### Selected passage
—————

The extinction of the dinosaurs could be attributed in part to a reduction in biological diversity, instead of being caused purely by major natural disasters, according to recent research.

The cause of the extinction of the dinosaurs 66 million years ago has long been a subject of debate in the scientific community. An asteroid collision with Earth and large volcanic eruptions are the most common views.

Recently, a research team has offered a new explanation after studying dinosaur eggs and eggshell fossils excavated from red sandstone in the Shanyang Basin of Shangluo, Shaanxi province, over the past seven years. The basin is one of the few continental basins in China suitable for research on dinosaur extinction during the late Cretaceous Period (about 145 to 66 million years ago).

Scientists collected about 1,000 samples and found that most of the eggs' mothers were of two types — oviraptorids and hadrosaurids — which matched the dinosaur bone fossils excavated there.

The fossils date from about 68 million to 66 million years ago.

—————

Items listed in a dataset
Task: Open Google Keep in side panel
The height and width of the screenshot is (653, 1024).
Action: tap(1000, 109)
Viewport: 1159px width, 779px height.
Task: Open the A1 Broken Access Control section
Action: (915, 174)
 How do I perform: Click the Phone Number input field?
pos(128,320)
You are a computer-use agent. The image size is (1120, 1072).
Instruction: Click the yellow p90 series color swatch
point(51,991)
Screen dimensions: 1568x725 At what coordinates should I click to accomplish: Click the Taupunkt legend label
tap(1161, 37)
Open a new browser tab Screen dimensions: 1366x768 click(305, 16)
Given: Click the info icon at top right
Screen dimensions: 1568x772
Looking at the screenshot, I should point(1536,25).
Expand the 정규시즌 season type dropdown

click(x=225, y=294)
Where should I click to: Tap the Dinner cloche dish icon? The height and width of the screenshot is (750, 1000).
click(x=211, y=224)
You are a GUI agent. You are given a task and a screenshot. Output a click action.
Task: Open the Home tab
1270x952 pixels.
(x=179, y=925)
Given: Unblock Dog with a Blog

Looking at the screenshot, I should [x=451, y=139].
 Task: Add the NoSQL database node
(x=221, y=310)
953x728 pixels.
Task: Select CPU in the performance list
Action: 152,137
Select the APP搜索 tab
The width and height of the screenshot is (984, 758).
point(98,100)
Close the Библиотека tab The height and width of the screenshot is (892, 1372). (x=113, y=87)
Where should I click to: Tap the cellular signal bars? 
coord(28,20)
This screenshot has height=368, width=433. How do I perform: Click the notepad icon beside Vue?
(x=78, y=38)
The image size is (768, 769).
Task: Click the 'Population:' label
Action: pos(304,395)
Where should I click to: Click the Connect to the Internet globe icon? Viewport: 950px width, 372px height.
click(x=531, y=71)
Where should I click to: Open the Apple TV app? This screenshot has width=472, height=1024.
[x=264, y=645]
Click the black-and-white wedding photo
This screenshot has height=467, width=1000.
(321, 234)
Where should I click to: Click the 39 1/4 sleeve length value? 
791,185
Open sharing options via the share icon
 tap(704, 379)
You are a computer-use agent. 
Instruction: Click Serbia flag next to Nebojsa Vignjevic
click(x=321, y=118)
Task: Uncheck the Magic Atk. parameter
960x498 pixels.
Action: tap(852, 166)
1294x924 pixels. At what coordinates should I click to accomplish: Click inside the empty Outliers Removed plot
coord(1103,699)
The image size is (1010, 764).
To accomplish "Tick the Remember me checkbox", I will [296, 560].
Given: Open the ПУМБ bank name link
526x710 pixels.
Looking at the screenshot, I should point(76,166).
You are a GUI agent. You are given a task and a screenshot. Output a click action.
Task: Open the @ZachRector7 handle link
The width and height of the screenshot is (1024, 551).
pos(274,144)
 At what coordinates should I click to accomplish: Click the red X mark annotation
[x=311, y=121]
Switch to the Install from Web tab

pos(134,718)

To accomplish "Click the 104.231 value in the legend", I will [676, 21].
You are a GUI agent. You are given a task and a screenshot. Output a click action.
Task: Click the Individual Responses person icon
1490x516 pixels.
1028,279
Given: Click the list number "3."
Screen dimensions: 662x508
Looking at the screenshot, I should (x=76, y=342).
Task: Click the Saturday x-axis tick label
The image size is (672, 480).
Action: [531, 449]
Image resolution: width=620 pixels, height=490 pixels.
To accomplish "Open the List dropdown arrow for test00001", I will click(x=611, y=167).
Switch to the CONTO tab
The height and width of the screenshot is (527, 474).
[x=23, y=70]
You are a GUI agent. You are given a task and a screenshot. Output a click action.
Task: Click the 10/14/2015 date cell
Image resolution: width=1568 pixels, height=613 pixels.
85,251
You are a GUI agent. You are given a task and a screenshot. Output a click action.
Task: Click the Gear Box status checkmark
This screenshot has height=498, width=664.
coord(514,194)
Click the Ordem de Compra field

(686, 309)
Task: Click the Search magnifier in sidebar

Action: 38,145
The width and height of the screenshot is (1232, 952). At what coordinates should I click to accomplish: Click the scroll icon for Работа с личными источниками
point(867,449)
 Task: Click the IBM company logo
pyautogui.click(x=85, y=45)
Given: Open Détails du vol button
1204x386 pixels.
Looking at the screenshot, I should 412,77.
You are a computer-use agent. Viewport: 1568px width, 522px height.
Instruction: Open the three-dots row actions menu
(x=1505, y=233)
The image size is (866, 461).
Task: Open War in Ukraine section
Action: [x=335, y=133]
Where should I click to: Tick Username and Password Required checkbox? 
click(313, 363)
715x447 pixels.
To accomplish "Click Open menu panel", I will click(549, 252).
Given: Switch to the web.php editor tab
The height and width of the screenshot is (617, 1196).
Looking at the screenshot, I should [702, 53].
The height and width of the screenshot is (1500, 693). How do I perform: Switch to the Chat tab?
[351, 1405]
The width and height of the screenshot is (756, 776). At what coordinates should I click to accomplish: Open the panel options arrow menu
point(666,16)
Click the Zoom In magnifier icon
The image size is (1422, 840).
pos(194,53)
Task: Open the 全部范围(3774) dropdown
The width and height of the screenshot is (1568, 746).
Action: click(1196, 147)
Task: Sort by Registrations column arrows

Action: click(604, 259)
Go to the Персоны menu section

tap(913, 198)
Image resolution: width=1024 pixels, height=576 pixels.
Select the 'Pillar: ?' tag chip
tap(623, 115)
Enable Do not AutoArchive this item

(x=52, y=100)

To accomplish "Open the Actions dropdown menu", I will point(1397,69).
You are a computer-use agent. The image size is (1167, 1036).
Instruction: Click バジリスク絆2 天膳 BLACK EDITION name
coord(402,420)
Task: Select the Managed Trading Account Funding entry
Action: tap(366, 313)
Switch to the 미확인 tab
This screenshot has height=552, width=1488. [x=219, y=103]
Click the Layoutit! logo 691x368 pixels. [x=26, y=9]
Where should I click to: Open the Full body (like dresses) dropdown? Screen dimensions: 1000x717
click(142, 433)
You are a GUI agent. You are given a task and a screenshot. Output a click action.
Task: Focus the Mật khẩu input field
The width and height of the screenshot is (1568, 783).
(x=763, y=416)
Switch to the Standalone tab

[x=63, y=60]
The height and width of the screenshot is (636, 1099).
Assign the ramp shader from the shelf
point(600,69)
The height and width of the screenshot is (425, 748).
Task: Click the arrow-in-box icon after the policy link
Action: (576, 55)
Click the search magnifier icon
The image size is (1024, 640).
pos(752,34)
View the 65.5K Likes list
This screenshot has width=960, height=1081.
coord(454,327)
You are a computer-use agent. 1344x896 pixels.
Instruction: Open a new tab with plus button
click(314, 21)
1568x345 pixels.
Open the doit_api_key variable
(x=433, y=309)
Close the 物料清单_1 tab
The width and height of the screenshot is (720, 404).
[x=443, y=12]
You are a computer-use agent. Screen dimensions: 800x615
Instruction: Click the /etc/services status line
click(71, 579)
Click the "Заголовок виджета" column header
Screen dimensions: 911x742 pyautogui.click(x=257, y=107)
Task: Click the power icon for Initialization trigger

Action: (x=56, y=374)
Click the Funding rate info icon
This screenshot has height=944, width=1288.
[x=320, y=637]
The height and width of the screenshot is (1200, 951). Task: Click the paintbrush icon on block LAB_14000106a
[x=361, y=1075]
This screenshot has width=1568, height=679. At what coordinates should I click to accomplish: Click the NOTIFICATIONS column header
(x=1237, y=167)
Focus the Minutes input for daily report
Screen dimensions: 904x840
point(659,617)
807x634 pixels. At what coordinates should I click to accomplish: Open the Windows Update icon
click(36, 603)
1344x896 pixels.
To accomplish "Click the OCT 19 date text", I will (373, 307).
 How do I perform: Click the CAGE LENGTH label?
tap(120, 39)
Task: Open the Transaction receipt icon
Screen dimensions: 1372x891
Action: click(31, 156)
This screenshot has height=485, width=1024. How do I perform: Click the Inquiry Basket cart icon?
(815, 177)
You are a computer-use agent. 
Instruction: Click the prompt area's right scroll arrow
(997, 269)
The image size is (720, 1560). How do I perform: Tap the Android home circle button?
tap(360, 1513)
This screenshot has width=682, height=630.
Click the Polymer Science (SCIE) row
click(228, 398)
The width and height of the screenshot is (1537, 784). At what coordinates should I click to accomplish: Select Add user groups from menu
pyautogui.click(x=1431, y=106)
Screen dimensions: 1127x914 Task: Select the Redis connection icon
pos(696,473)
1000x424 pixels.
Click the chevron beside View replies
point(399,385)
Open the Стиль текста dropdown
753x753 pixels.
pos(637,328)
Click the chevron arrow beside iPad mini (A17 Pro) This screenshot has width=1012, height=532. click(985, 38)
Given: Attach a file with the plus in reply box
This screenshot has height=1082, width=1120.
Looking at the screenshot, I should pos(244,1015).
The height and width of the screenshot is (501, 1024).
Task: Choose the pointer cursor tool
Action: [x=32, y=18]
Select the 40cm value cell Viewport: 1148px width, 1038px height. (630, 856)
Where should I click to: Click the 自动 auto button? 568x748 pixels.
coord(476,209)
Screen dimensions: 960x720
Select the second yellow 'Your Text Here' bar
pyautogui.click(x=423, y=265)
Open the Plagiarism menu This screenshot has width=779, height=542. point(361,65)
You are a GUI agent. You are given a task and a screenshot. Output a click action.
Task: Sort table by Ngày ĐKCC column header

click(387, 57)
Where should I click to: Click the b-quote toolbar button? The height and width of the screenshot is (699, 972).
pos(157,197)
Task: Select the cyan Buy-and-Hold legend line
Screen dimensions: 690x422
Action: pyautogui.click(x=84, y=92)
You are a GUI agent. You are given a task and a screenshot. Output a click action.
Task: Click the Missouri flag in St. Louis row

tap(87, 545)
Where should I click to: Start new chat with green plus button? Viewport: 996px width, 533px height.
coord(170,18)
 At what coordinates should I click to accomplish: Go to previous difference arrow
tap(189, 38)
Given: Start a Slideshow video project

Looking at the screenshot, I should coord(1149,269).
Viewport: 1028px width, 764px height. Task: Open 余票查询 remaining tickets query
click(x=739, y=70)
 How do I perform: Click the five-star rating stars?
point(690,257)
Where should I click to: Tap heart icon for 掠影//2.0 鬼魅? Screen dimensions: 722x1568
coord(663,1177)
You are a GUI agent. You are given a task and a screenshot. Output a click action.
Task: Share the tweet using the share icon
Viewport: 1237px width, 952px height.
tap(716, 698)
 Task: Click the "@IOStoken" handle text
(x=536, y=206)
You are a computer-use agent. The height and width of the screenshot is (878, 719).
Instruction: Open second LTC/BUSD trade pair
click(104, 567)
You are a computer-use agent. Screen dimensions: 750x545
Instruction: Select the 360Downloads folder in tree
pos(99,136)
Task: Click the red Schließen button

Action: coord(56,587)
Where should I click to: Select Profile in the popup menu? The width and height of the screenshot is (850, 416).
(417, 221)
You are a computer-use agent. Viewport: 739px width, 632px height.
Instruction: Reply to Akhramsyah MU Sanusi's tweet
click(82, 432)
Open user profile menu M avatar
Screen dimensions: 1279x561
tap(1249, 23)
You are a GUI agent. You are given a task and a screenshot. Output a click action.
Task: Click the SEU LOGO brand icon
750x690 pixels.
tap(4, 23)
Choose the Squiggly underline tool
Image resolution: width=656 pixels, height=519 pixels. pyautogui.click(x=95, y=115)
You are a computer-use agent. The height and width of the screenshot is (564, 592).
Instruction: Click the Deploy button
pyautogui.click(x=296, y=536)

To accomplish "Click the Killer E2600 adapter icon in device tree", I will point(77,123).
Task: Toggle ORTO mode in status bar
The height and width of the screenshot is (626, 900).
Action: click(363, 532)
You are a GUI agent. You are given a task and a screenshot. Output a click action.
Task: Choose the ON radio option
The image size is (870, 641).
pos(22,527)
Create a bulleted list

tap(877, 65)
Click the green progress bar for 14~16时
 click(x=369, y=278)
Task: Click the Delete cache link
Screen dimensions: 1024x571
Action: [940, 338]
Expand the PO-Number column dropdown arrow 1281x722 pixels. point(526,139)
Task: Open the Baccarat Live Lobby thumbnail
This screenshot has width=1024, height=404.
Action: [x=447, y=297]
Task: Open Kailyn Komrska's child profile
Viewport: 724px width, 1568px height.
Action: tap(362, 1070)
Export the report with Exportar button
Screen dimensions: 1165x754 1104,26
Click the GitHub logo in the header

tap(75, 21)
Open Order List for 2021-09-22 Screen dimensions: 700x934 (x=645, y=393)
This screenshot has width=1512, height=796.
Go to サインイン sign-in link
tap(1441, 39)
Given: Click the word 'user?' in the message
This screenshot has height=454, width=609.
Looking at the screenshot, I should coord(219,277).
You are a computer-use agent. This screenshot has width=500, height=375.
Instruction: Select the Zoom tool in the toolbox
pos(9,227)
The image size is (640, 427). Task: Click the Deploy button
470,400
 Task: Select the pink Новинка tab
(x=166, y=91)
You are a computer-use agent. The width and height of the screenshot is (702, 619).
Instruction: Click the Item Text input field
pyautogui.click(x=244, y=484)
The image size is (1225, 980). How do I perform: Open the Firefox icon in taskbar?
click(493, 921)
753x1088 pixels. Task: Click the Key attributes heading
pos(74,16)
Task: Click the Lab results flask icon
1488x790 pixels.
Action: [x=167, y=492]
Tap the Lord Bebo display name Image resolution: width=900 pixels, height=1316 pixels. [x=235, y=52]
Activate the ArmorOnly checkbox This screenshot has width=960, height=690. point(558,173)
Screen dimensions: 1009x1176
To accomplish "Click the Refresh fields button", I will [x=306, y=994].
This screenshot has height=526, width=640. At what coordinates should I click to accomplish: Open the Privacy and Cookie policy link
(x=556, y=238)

—————

### Tasks to perform
1. Name every Chinese place that the text on dinosaur extinction mentions, including the country itself.
2. Please set down the text on dinosaur extinction word for word, starting with "The extinction of the dinosaurs could" and going on through "million years ago).".

### Task-by-task results
1. Shanyang Basin, Shangluo, Shaanxi province, China

2.
The extinction of the dinosaurs could be attributed in part to a reduction in biological diversity, instead of being caused purely by major natural disasters, according to recent research.

The cause of the extinction of the dinosaurs 66 million years ago has long been a subject of debate in the scientific community. An asteroid collision with Earth and large volcanic eruptions are the most common views.

Recently, a research team has offered a new explanation after studying dinosaur eggs and eggshell fossils excavated from red sandstone in the Shanyang Basin of Shangluo, Shaanxi province, over the past seven years. The basin is one of the few continental basins in China suitable for research on dinosaur extinction during the late Cretaceous Period (about 145 to 66 million years ago).